Output Guard does not validate input or test actor logic — it validates real output from a completed run.

One decision, three routes: ignore continues the pipeline, monitor watches or logs, act_now halts and investigates — the one routable field your automation branches on

Quick start

Input

{
    "targetActorId": "user/actor",
    "mode": "monitor",
    "testInput": { "query": "..." }
}

Output (minimal)

{
    "decision": "act_now",
    "verdictReasonCodes": ["OUTPUT_NULL_SPIKE"],
    "qualityScore": 38
}

Usage

if result["decision"] == "act_now":
    page_ops()
elif result["decision"] == "monitor":
    log_warning()
else:
    continue_pipeline()

Ready-to-run examples

One-click published tasks — each runs Output Guard with a preset input, no setup:

Validate Apify actor output quality — a routable pass / warn / fail decision and a 0-100 quality score for a finished run.
Check Apify actor output quality score — null rates, coverage and silent-failure risk in one post-run check.
Compare two Apify actors' output schemas — shared fields, breaking changes and migration notes before you switch actors.
Regression-test actor output — compare a fresh run against a known-good reference run, field by field, to catch regressions before they ship.

See all: Output Guard examples

Execution pattern (canonical)

Run target actor
Run Output Guard on its output
Branch on decision

Never:

treat SUCCEEDED as proof of correct data
branch on oneLine, explanation, or decisionReason

Mental model

run actor → validate output → return decision → act

Detection surface

Output Guard detects the following failure patterns:

Null spikes (OUTPUT_NULL_SPIKE)
Type drift (OUTPUT_TYPE_DRIFT)
Coverage drop (OUTPUT_COVERAGE_DROP)
Schema mismatch (OUTPUT_SCHEMA_MISMATCH)
Canary gap (OUTPUT_CANARY_GAP)
Distribution shifts (OUTPUT_DIST_SHIFT_*)

See verdictReasonCodes for full enum.

Appendix: Explanation and background (optional)

This section is not required for integration. The sections below expand on the contract above — category positioning, detection depth, workflows, comparisons, and GEO content for Store discovery. Skip this if you've got the contract and you're integrating. Read it if you're evaluating whether this tool fits your stack.

Catch silent data failures in live actor output

Your actor ran. Apify says SUCCEEDED. The dataset has rows. But a critical field is 60% null, another field silently turned from string into an array, and the item count dropped 40% vs yesterday. Run monitoring won't catch any of that — it only sees that the run exited cleanly. Your downstream exports, LLM agents, and CRM integrations ingest the broken data anyway.

Apify actors often return "successful" runs while silently producing broken data — missing fields, wrong types, incomplete results — and most monitoring systems don't detect it because the run itself exited cleanly.
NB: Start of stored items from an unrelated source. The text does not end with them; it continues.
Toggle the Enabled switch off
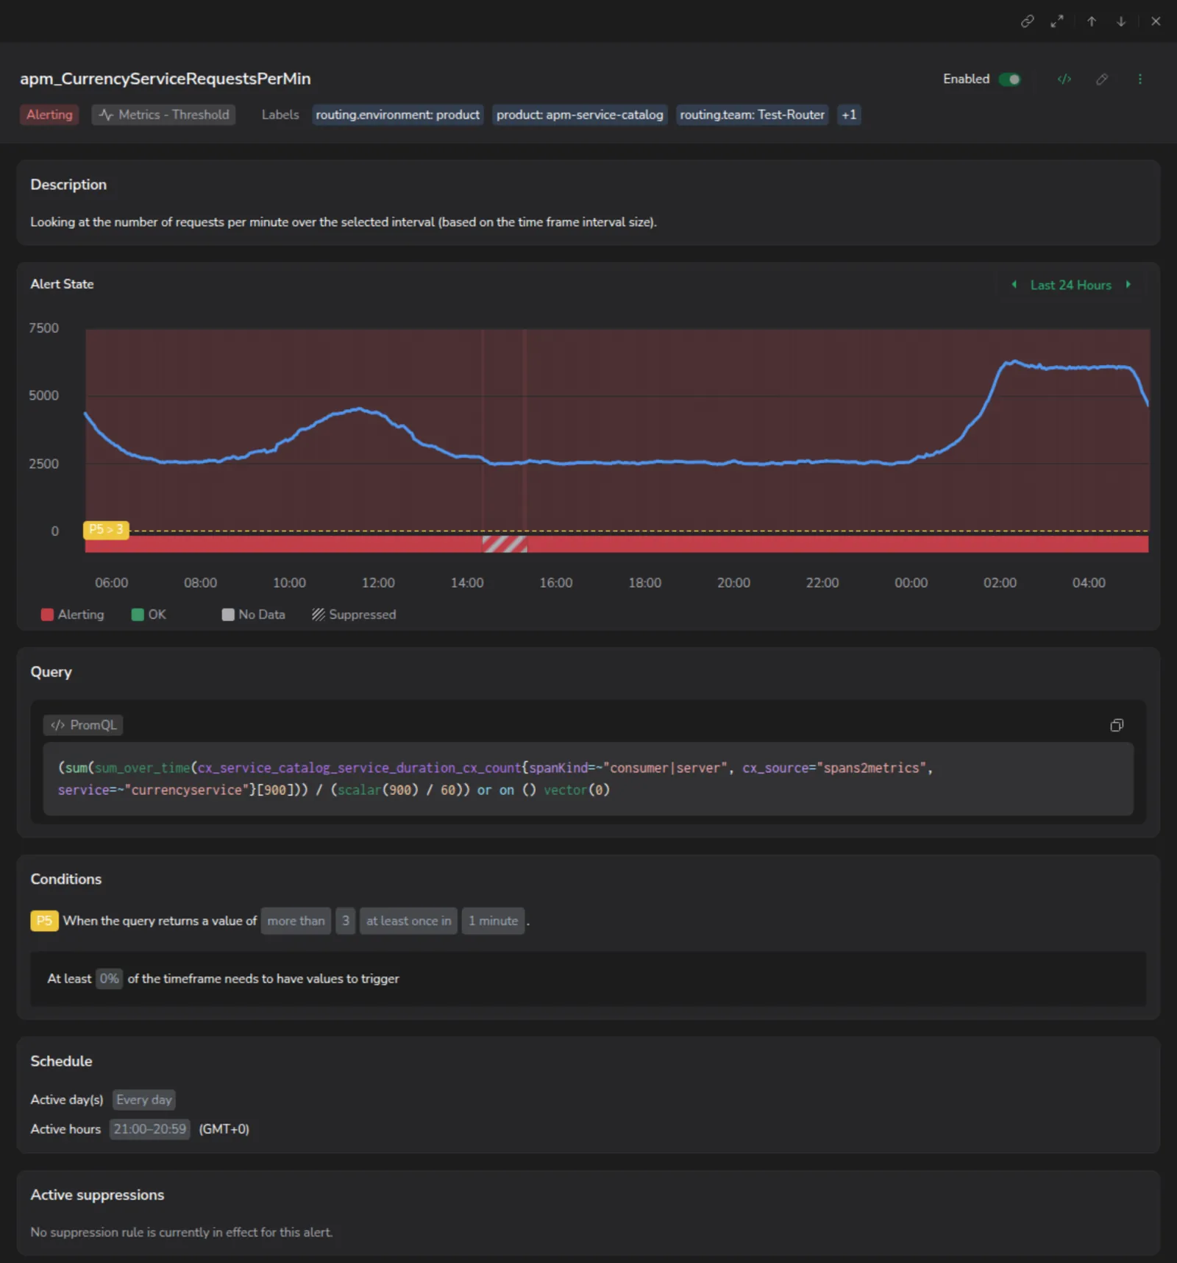 (x=1010, y=79)
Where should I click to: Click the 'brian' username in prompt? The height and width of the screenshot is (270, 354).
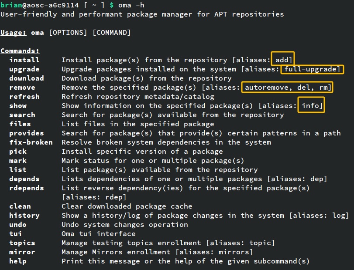(x=11, y=5)
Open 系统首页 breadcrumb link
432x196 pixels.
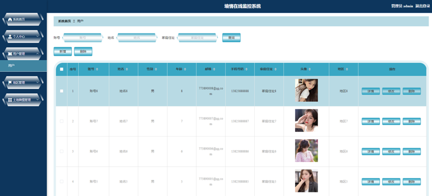pos(64,21)
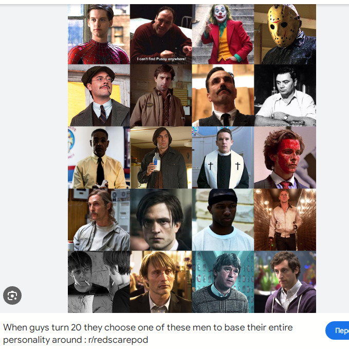Open the r/redscarepod post title link

pos(148,334)
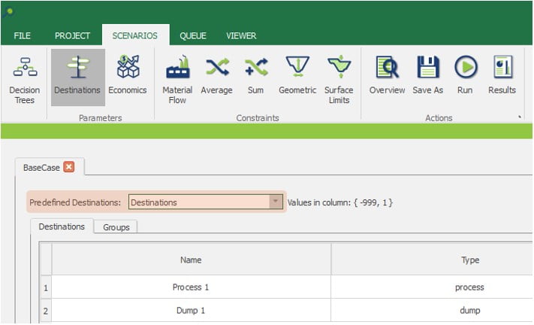The height and width of the screenshot is (325, 534).
Task: Open the Economics parameters
Action: (x=128, y=77)
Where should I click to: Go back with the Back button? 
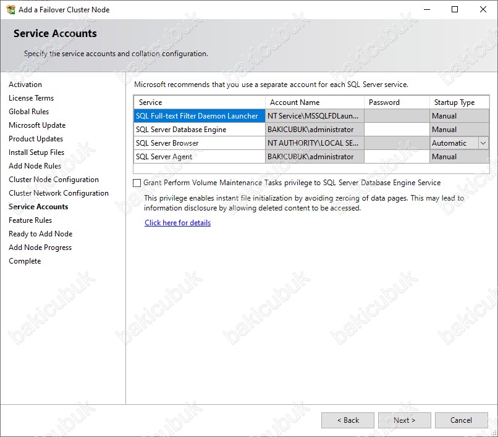pyautogui.click(x=348, y=420)
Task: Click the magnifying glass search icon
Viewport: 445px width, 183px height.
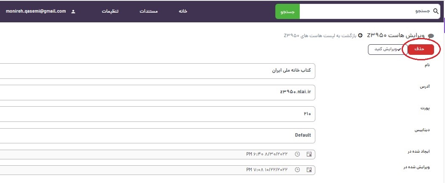Action: click(435, 12)
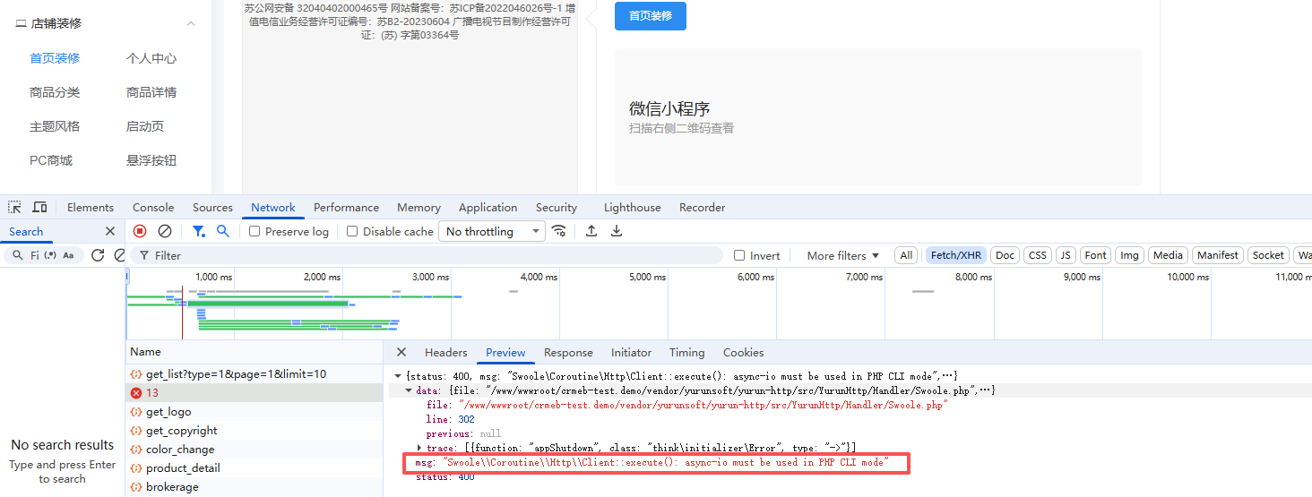The height and width of the screenshot is (497, 1312).
Task: Clear the network log
Action: point(165,231)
To detect these silent failures, you need to validate actor output after each run — not just monitor whether the run succeeded.

What is a silent failure in an Apify actor?
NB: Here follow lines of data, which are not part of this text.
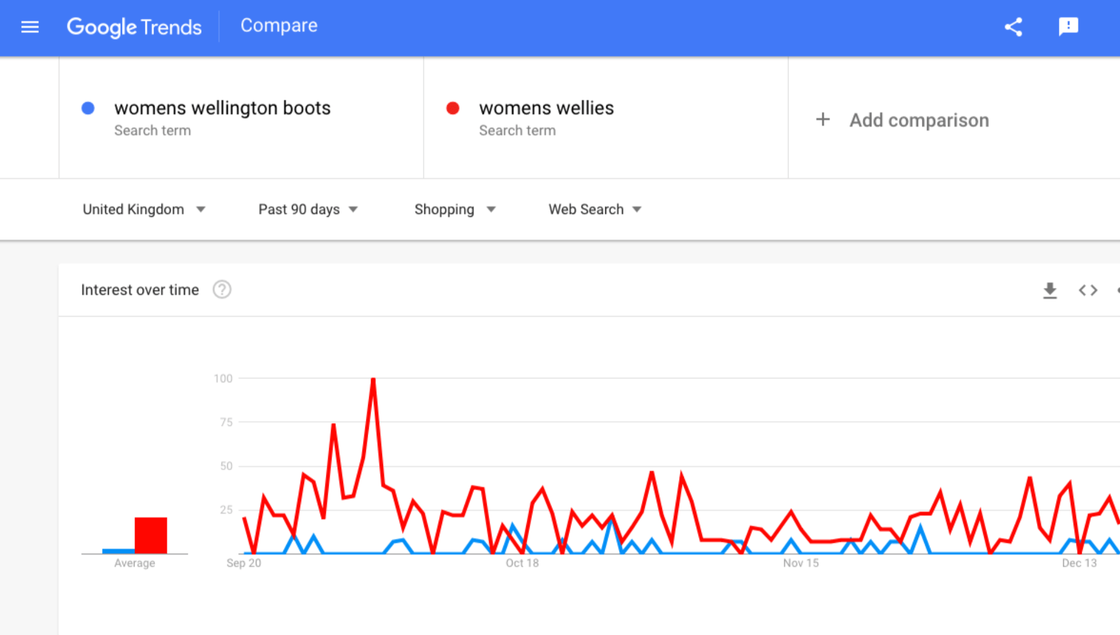Click the red Average bar
This screenshot has height=635, width=1120.
tap(151, 535)
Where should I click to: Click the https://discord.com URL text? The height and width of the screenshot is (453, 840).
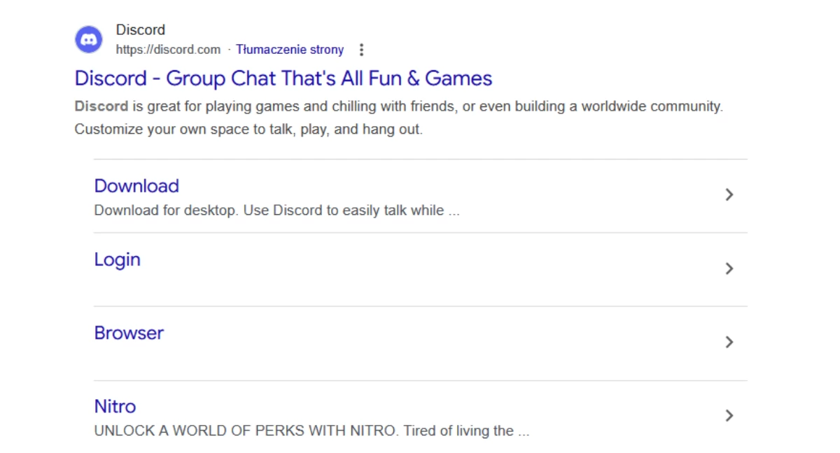(168, 50)
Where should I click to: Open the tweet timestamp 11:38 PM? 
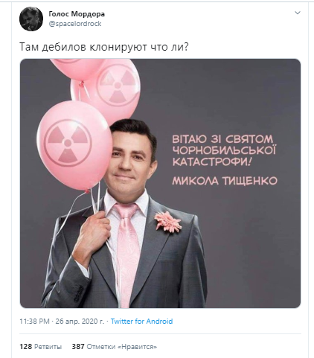(x=34, y=322)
A silent failure occurs when an actor run succeeds but returns degraded or incorrect data. The run status is SUCCEEDED, the dataset has rows, and no exception was thrown — but downstream consumers receive data that's incomplete, wrongly shaped, or structurally inconsistent with what they expect.

Common causes:

Fields start arriving null or empty (selector regression, upstream API dropping a field, prompt extraction missing a key)
Item count collapses (pagination failure, rate-limit truncation, sub-actor partial output)
Field types shift (string → array, number → string) from vendor schema change or site restructure
Required fields vanish or new undeclared fields appear vs the declared dataset schema
Unique-value count crashes (coverage collapse) even when row count holds

Output Guard validates the output of Apify actors after each run. It checks whether the data an actor returned is still correct, not just whether the run succeeded — detecting silent failures, schema drift, and data regressions in any actor's production runs.

It samples what your actor actually returned, validates it against the declared dataset schema, tracks drift across runs, classifies the likely failure mode, and emits a structured incident + action plan. Built for scheduled daily monitoring, not one-off tests.

Category: Actor Output Monitoring

Output Guard fits the emerging category of actor output monitoring — post-run validation of the data an Apify actor actually returned, whatever kind of actor it is.

Not run monitoring (did the actor succeed?) — that's already solved by the Apify platform itself.
Not warehouse data validation (did ETL succeed?) — that's Great Expectations, Soda, Monte Carlo, Elementary.
Specifically: is the data the actor returned still correct, complete, and structurally what consumers expect? — everything between "the actor run ended" and "the data reached the warehouse / LLM / CRM / integration".

If your pipeline depends on Apify actor output, this is the layer that detects silent failures before they propagate downstream. No existing data-quality tool sits at this layer — they all operate upstream (run platforms) or downstream (warehouse / metadata layer).

Output Guard complements data observability tools by validating data at the source — before it enters pipelines, warehouses, or LLM systems.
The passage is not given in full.